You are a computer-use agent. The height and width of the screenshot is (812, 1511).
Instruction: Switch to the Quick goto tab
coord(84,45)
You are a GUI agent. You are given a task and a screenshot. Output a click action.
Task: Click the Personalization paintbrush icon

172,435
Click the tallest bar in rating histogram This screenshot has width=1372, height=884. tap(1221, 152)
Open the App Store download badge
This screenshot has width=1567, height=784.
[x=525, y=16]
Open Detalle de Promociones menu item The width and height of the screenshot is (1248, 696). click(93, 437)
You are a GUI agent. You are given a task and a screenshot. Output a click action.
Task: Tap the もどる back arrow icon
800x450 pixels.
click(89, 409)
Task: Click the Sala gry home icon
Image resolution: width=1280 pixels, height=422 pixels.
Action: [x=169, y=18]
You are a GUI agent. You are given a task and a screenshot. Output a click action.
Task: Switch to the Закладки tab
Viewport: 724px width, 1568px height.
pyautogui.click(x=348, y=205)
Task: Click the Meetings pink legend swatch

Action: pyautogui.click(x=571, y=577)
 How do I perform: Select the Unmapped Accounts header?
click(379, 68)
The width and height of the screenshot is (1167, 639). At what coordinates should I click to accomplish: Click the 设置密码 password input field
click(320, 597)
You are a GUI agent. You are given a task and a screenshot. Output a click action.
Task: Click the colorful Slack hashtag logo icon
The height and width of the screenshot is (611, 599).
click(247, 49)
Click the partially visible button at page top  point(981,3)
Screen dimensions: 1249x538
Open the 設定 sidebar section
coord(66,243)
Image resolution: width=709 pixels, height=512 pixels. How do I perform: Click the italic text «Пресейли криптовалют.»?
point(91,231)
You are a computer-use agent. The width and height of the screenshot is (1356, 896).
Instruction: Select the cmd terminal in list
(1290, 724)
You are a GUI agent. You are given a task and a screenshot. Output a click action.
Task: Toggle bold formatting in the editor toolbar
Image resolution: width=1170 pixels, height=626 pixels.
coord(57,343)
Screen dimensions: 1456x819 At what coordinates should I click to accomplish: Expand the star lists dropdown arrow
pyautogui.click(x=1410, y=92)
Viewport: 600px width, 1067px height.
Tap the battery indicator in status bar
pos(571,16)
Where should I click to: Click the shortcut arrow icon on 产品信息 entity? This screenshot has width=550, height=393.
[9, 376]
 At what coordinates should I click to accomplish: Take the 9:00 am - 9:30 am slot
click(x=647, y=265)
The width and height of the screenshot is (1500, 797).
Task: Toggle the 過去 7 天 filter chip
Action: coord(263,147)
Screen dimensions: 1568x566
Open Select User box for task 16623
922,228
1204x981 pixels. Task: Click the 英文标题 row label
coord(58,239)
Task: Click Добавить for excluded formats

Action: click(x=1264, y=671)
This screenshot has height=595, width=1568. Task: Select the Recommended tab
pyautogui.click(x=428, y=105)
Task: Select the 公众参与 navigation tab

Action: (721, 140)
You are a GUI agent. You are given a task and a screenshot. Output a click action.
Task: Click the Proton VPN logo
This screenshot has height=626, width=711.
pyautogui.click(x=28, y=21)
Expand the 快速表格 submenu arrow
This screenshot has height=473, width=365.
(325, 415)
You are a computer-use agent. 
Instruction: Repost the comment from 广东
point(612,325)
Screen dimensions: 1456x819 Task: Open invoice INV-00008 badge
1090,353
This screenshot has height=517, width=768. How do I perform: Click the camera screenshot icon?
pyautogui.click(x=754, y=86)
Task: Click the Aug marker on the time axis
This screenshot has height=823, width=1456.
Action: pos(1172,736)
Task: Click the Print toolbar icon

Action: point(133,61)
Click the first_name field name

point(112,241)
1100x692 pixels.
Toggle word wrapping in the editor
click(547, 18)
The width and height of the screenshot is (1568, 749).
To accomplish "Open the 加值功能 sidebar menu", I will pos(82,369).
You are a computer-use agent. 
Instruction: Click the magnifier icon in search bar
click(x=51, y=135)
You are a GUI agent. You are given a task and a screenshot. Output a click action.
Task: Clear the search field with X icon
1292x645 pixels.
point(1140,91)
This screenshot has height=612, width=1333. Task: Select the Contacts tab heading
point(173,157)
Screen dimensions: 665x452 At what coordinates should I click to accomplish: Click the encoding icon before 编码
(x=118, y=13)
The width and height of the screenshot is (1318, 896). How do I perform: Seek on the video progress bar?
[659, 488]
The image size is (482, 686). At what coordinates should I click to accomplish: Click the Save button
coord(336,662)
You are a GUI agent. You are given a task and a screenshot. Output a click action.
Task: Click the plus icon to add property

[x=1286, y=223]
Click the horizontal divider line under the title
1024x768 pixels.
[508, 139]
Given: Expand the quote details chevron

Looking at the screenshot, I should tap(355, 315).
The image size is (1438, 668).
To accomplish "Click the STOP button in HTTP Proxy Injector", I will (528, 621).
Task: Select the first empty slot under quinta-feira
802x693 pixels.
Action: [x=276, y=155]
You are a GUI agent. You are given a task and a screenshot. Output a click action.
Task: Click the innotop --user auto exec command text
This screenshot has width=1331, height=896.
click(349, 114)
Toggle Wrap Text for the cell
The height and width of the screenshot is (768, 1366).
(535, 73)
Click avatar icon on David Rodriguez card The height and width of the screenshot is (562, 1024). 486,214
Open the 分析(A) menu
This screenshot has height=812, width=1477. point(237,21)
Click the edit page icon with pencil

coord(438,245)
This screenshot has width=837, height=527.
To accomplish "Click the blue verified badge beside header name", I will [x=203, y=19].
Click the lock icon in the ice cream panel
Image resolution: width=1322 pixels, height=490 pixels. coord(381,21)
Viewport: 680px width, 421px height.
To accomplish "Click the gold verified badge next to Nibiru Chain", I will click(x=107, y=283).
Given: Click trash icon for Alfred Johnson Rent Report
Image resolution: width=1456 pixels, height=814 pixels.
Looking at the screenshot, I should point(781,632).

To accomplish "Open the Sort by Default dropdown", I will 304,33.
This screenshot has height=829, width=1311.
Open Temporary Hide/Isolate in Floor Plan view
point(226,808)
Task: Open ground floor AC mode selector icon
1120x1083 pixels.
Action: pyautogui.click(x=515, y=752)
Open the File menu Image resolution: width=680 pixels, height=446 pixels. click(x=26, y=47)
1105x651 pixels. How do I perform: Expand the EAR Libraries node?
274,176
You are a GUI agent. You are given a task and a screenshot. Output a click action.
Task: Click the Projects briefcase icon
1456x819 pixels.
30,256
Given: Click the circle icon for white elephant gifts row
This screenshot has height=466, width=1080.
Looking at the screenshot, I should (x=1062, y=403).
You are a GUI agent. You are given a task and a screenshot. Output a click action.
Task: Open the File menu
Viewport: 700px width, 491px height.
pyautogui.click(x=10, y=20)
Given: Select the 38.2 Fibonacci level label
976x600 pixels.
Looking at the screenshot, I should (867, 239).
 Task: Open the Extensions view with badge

============================================================

:: TO BE DONE ::
Switch every "GUI agent" in the rows above to "screen agent" and reproduce the rows with no other changes.

:: ANSWER FOR THE TASK ::
You are a computer-use agent. The height and width of the screenshot is (812, 1511).
Instruction: Switch to the Quick goto tab
coord(84,45)
You are a screen agent. You are given a task and a screenshot. Output a click action.
Task: Click the Personalization paintbrush icon

172,435
Click the tallest bar in rating histogram This screenshot has width=1372, height=884. tap(1221, 152)
Open the App Store download badge
This screenshot has width=1567, height=784.
[x=525, y=16]
Open Detalle de Promociones menu item The width and height of the screenshot is (1248, 696). click(93, 437)
You are a screen agent. You are given a task and a screenshot. Output a click action.
Task: Tap the もどる back arrow icon
800x450 pixels.
click(89, 409)
Task: Click the Sala gry home icon
Image resolution: width=1280 pixels, height=422 pixels.
Action: [x=169, y=18]
You are a screen agent. You are given a task and a screenshot. Output a click action.
Task: Switch to the Закладки tab
Viewport: 724px width, 1568px height.
pyautogui.click(x=348, y=205)
Task: Click the Meetings pink legend swatch

Action: pyautogui.click(x=571, y=577)
 How do I perform: Select the Unmapped Accounts header?
click(379, 68)
The width and height of the screenshot is (1167, 639). At what coordinates should I click to accomplish: Click the 设置密码 password input field
click(320, 597)
You are a screen agent. You are given a task and a screenshot. Output a click action.
Task: Click the colorful Slack hashtag logo icon
The height and width of the screenshot is (611, 599).
click(247, 49)
Click the partially visible button at page top  point(981,3)
Screen dimensions: 1249x538
Open the 設定 sidebar section
coord(66,243)
Image resolution: width=709 pixels, height=512 pixels. How do I perform: Click the italic text «Пресейли криптовалют.»?
point(91,231)
You are a computer-use agent. The width and height of the screenshot is (1356, 896).
Instruction: Select the cmd terminal in list
(1290, 724)
You are a screen agent. You are given a task and a screenshot. Output a click action.
Task: Toggle bold formatting in the editor toolbar
Image resolution: width=1170 pixels, height=626 pixels.
coord(57,343)
Screen dimensions: 1456x819 At what coordinates should I click to accomplish: Expand the star lists dropdown arrow
pyautogui.click(x=1410, y=92)
Viewport: 600px width, 1067px height.
Tap the battery indicator in status bar
pos(571,16)
Where should I click to: Click the shortcut arrow icon on 产品信息 entity? This screenshot has width=550, height=393.
[9, 376]
 At what coordinates should I click to accomplish: Take the 9:00 am - 9:30 am slot
click(x=647, y=265)
The width and height of the screenshot is (1500, 797).
Task: Toggle the 過去 7 天 filter chip
Action: coord(263,147)
Screen dimensions: 1568x566
Open Select User box for task 16623
922,228
1204x981 pixels. Task: Click the 英文标题 row label
coord(58,239)
Task: Click Добавить for excluded formats

Action: click(x=1264, y=671)
This screenshot has height=595, width=1568. Task: Select the Recommended tab
pyautogui.click(x=428, y=105)
Task: Select the 公众参与 navigation tab

Action: (721, 140)
You are a screen agent. You are given a task and a screenshot. Output a click action.
Task: Click the Proton VPN logo
This screenshot has height=626, width=711.
pyautogui.click(x=28, y=21)
Expand the 快速表格 submenu arrow
This screenshot has height=473, width=365.
(325, 415)
You are a computer-use agent. 
Instruction: Repost the comment from 广东
point(612,325)
Screen dimensions: 1456x819 Task: Open invoice INV-00008 badge
1090,353
This screenshot has height=517, width=768. How do I perform: Click the camera screenshot icon?
pyautogui.click(x=754, y=86)
Task: Click the Aug marker on the time axis
This screenshot has height=823, width=1456.
Action: pos(1172,736)
Task: Click the Print toolbar icon

Action: point(133,61)
Click the first_name field name

point(112,241)
1100x692 pixels.
Toggle word wrapping in the editor
click(547, 18)
The width and height of the screenshot is (1568, 749).
To accomplish "Open the 加值功能 sidebar menu", I will pos(82,369).
You are a computer-use agent. 
Instruction: Click the magnifier icon in search bar
click(x=51, y=135)
You are a screen agent. You are given a task and a screenshot. Output a click action.
Task: Clear the search field with X icon
1292x645 pixels.
point(1140,91)
This screenshot has height=612, width=1333. Task: Select the Contacts tab heading
point(173,157)
Screen dimensions: 665x452 At what coordinates should I click to accomplish: Click the encoding icon before 编码
(x=118, y=13)
The width and height of the screenshot is (1318, 896). How do I perform: Seek on the video progress bar?
[659, 488]
The image size is (482, 686). At what coordinates should I click to accomplish: Click the Save button
coord(336,662)
You are a screen agent. You are given a task and a screenshot. Output a click action.
Task: Click the plus icon to add property

[x=1286, y=223]
Click the horizontal divider line under the title
1024x768 pixels.
[508, 139]
Given: Expand the quote details chevron

Looking at the screenshot, I should tap(355, 315).
The image size is (1438, 668).
To accomplish "Click the STOP button in HTTP Proxy Injector", I will (528, 621).
Task: Select the first empty slot under quinta-feira
802x693 pixels.
Action: [x=276, y=155]
You are a screen agent. You are given a task and a screenshot. Output a click action.
Task: Click the innotop --user auto exec command text
This screenshot has width=1331, height=896.
click(349, 114)
Toggle Wrap Text for the cell
The height and width of the screenshot is (768, 1366).
(535, 73)
Click avatar icon on David Rodriguez card The height and width of the screenshot is (562, 1024). 486,214
Open the 分析(A) menu
This screenshot has height=812, width=1477. point(237,21)
Click the edit page icon with pencil

coord(438,245)
This screenshot has width=837, height=527.
To accomplish "Click the blue verified badge beside header name", I will [x=203, y=19].
Click the lock icon in the ice cream panel
Image resolution: width=1322 pixels, height=490 pixels. coord(381,21)
Viewport: 680px width, 421px height.
To accomplish "Click the gold verified badge next to Nibiru Chain", I will click(x=107, y=283).
Given: Click trash icon for Alfred Johnson Rent Report
Image resolution: width=1456 pixels, height=814 pixels.
Looking at the screenshot, I should point(781,632).

To accomplish "Open the Sort by Default dropdown", I will 304,33.
This screenshot has height=829, width=1311.
Open Temporary Hide/Isolate in Floor Plan view
point(226,808)
Task: Open ground floor AC mode selector icon
1120x1083 pixels.
Action: pyautogui.click(x=515, y=752)
Open the File menu Image resolution: width=680 pixels, height=446 pixels. click(x=26, y=47)
1105x651 pixels. How do I perform: Expand the EAR Libraries node?
274,176
You are a screen agent. You are given a task and a screenshot. Output a click action.
Task: Click the Projects briefcase icon
1456x819 pixels.
30,256
Given: Click the circle icon for white elephant gifts row
This screenshot has height=466, width=1080.
Looking at the screenshot, I should (x=1062, y=403).
You are a screen agent. You are given a task and a screenshot. Output a click action.
Task: Open the File menu
Viewport: 700px width, 491px height.
pyautogui.click(x=10, y=20)
Given: Select the 38.2 Fibonacci level label
976x600 pixels.
Looking at the screenshot, I should (867, 239).
 Task: Open the Extensions view with badge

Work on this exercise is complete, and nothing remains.